[Dataset entries]
↓↓↓

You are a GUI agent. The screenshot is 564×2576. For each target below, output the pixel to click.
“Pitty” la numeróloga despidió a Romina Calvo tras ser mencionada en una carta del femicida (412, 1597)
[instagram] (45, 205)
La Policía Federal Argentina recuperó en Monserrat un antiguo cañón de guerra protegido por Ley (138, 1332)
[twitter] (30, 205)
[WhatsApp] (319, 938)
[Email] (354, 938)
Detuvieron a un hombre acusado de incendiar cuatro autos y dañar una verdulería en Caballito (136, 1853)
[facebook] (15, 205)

↑↑↑

Using the entries above, give again each line from the one containing "[Email] (354, 938)" through the last line, exactly and only those.

• [WRITTEN ANSWER]
[Email] (354, 938)
Detuvieron a un hombre acusado de incendiar cuatro autos y dañar una verdulería en Caballito (136, 1853)
[facebook] (15, 205)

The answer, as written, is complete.